__Instruction__
Which of these statements agree with the snake cake thread? Answer yes or no for each and quote the words of the thread that decide it: (a) Copchick's coworker said he would shoot the snake if he found it in his backyard; (b) the quote RoxyBlue liked says some of the kids at the birthday party were afraid of the snake; (c) fontgeek found the cake in the photos unconvincing.

__Excerpt to read__
# Snake cake for Halloween Party



## kenkozpgh (Sep 5, 2011)

Here's the snake I need for my party this year.

http://www.grindtv.com/outdoor/blog...burmese+python+its+sweet+and+tasty+seriously/


----------



## Copchick (Apr 10, 2012)

*Would You Eat This Snake?*

Check out this Burmese Python *Cake. *Someone in my office, just said, if he saw this in his backyard, he'd have to shoot it. He didn't know it was a cake! Holy snakes er cakes!

http://www.grindtv.com/outdoor/blog...burmese+python+its+sweet+and+tasty+seriously/


----------



## BioHazardCustoms (Aug 5, 2009)

That is a beautiful cake. If I hadn't known it was a cake when I clicked the link, I'd have thought it was real.


----------



## RoxyBlue (Oct 6, 2008)

Someone has some major cake-making skills

I liked this quote:

"As it turned out, none of the kids at the birthday party were afraid of the snake. Instead, they fought over who was going to eat the head."


----------



## Lunatic (Oct 3, 2006)

RoxyBlue said:


> Someone has some major cake-making skills
> 
> I liked this quote:
> 
> "As it turned out, none of the kids at the birthday party were afraid of the snake. Instead, they fought over who was going to eat the head."


Ahh yes...future Haunt Forum members in the making. A few more years and they'll be ready. BWAH HA HAAA!


----------



## fontgeek (Jul 24, 2006)

I saw the photos of the cake, it was amazingly realistic.
I would guess that most of her friends at the party were already aware of her liking for reptiles, so this wasn't that big of a shock to them, though fighting to see who gets to eat the head is pretty funny.


----------



## Headless (Sep 4, 2011)

Some people are so talented at that.


----------



## scareme (Aug 29, 2006)

__Recorded data__
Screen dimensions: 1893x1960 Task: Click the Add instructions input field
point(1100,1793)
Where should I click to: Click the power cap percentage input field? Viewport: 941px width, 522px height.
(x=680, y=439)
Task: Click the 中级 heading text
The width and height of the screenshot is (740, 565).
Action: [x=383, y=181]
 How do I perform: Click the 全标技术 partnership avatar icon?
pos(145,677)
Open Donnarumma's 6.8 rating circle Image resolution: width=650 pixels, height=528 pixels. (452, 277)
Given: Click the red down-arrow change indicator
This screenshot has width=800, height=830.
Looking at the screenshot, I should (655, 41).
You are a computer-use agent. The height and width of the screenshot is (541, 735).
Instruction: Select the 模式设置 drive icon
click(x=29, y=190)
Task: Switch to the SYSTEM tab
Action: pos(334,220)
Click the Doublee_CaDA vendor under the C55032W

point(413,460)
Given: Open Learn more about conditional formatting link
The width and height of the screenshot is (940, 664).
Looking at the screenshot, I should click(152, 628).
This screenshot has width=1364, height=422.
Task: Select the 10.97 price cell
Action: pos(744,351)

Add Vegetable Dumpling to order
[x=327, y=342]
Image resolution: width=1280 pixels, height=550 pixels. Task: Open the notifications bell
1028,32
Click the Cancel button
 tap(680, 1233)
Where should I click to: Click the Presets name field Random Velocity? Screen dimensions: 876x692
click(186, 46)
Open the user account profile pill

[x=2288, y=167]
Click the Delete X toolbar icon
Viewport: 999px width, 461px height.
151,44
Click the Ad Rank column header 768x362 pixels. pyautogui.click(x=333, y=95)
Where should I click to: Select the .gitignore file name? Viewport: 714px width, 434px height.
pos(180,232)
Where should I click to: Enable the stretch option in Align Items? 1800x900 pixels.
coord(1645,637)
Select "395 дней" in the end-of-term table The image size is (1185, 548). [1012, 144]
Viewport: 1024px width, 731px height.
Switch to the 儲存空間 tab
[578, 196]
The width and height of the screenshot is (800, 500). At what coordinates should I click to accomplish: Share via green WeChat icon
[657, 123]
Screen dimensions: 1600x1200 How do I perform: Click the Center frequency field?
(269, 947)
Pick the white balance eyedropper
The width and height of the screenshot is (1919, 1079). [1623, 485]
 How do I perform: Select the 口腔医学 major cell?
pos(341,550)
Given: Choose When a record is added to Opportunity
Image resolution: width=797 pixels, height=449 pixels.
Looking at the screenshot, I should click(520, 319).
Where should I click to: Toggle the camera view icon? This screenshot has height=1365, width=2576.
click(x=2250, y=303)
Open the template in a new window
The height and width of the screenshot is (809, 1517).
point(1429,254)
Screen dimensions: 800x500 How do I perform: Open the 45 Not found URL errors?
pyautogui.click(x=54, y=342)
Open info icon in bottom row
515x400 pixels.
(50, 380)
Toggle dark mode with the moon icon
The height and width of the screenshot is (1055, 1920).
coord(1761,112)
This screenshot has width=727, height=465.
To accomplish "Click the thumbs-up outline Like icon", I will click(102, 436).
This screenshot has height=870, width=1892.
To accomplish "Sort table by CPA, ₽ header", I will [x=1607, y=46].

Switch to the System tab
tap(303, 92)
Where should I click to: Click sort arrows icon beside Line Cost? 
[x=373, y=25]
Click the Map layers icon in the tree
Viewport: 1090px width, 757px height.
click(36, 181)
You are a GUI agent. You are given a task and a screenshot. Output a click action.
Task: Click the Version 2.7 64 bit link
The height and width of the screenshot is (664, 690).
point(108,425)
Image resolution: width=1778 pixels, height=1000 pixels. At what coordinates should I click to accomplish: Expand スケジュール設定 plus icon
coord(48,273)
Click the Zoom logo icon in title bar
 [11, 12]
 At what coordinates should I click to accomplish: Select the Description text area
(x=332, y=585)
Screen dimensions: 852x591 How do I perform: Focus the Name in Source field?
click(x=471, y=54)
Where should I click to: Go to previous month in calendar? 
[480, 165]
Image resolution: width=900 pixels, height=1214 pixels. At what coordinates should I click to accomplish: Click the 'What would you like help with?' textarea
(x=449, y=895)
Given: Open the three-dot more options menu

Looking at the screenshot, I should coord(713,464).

__Task output__
(a) Yes: "if he saw this in his backyard, he'd have to shoot it."
(b) No: "none of the kids at the birthday party were afraid of the snake."
(c) No: "I saw the photos of the cake, it was amazingly realistic."